The project manager shared the story of a particular project that he worked on in the Amazon jungle.
They needed to install a new server room in a lumber processing factory in the forest, and looked everywhere in the facility for a place to put the new server room in. But the only room that was available was a room that nobody went into. The reason that nobody went in there was because this room only had one purpose. From time to time, snakes would crawl out of the jungle into the factory, and each time they found a snake they would grab the snake and throw it into this room. This had been going on for years, close to a decade.

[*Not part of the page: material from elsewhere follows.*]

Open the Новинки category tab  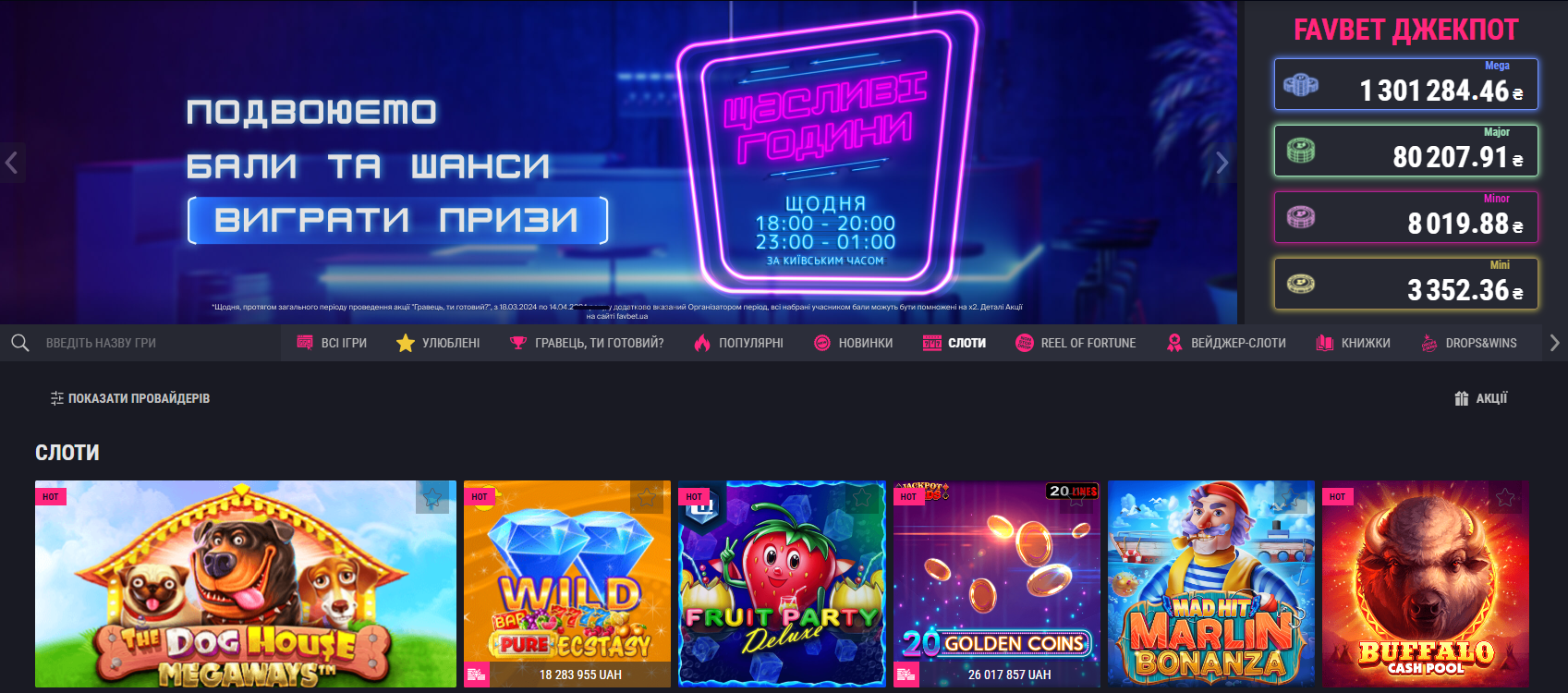865,343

When this project manager was shown this room, they told him to stand well back, flung the door open, and shone the light in.

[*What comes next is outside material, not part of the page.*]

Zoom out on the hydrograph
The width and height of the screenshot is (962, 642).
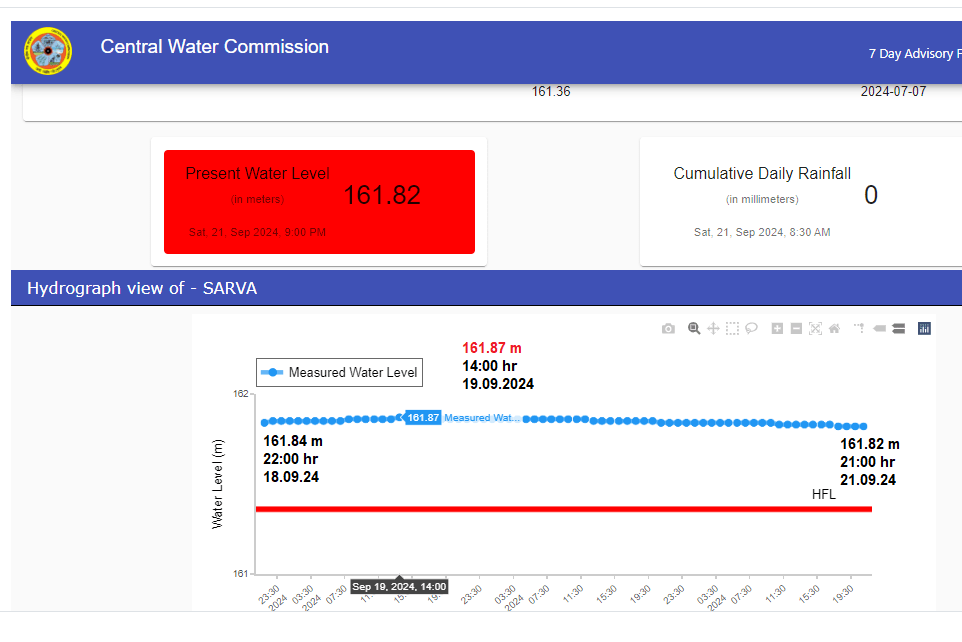pyautogui.click(x=796, y=329)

What was in there were snakes.
Snakes that had been eating snakes, snakes that had been rotting, big snakes, small snakes, baby snakes, dead snakes, live snakes – in short, absolute chaos.
As this was the only room in the entire facility that could potentially be the server room, there was only one thing to do: They needed to clear the snake room.
The relevance for this in my spiritual journey is that my subconscious looks a lot like that room. Each time I encounter some kind of problem, the story I’ve been telling myself is, “I’ll deal with it later;” I throw a snake into the snake room. “I’ll do that when I have money,” and another snake goes into the snake room. “I’ll do that when I’m not so busy,” and another snake goes into the snake room. My subconscious snake room eventually became this place that I’m too scared to even look inside anymore because of the chaos that’s been going in there. Trauma, on top of triggers, on top of sedation, on top of procrastination, and all the stuff I don’t ever want to look at. As a result, I experienced that as soon as I get some kind of focus or clarity, and start up some momentum, part of my story is I need to go and open the snake room and go and deal with what’s in there. But that seems so traumatic that I don’t even want to go and look in there anymore. And of course there’s nothing for it, but to shine the light into the dark, and to me that is the work. I need courage to go in there and just pull one problem out at a time.
As scary as it is, the snake room is only as big as it is. It’s not infinite in size. It contains a finite number of “snakes.” I know that if I slowly take out more snakes than I’m putting in there, and as long as each day I’m not throwing in more snakes, there’s hope. That for me is the analogy of the snake room, and I hope this is of use to you. Grab your courage, and go clear some snakes.